**Dataset records**
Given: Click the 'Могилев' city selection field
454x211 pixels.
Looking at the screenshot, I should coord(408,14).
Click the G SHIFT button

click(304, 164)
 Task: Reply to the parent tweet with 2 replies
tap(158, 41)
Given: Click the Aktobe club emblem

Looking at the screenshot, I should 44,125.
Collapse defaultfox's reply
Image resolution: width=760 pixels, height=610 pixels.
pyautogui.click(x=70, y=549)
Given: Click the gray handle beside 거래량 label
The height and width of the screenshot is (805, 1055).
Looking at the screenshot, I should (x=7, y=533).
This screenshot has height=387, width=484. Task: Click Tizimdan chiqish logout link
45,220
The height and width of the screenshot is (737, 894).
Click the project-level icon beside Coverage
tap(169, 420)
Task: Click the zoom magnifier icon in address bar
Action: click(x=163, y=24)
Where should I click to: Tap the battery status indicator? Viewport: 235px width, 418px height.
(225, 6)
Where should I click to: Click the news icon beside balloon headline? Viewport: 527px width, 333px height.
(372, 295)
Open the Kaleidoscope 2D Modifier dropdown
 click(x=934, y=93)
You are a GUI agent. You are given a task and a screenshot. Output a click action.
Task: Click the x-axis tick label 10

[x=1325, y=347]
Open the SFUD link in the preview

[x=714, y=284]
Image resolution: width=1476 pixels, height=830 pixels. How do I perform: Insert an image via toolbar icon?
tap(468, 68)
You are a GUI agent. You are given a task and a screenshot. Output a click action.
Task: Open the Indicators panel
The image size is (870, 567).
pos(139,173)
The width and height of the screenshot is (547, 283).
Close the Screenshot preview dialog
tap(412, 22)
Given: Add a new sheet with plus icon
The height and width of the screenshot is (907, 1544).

**Exercise directions**
Can you give all the records again with "Viewport" renamed to "Display" and everything else left unchanged?

**Written response**
Given: Click the 'Могилев' city selection field
454x211 pixels.
Looking at the screenshot, I should coord(408,14).
Click the G SHIFT button

click(304, 164)
 Task: Reply to the parent tweet with 2 replies
tap(158, 41)
Given: Click the Aktobe club emblem

Looking at the screenshot, I should 44,125.
Collapse defaultfox's reply
Image resolution: width=760 pixels, height=610 pixels.
pyautogui.click(x=70, y=549)
Given: Click the gray handle beside 거래량 label
The height and width of the screenshot is (805, 1055).
Looking at the screenshot, I should (x=7, y=533).
This screenshot has height=387, width=484. Task: Click Tizimdan chiqish logout link
45,220
The height and width of the screenshot is (737, 894).
Click the project-level icon beside Coverage
tap(169, 420)
Task: Click the zoom magnifier icon in address bar
Action: click(x=163, y=24)
Where should I click to: Tap the battery status indicator? Display: 235px width, 418px height.
(225, 6)
Where should I click to: Click the news icon beside balloon headline? Display: 527px width, 333px height.
(372, 295)
Open the Kaleidoscope 2D Modifier dropdown
 click(x=934, y=93)
You are a GUI agent. You are given a task and a screenshot. Output a click action.
Task: Click the x-axis tick label 10

[x=1325, y=347]
Open the SFUD link in the preview

[x=714, y=284]
Image resolution: width=1476 pixels, height=830 pixels. How do I perform: Insert an image via toolbar icon?
tap(468, 68)
You are a GUI agent. You are given a task and a screenshot. Output a click action.
Task: Open the Indicators panel
The image size is (870, 567).
pos(139,173)
The width and height of the screenshot is (547, 283).
Close the Screenshot preview dialog
tap(412, 22)
Given: Add a new sheet with plus icon
The height and width of the screenshot is (907, 1544).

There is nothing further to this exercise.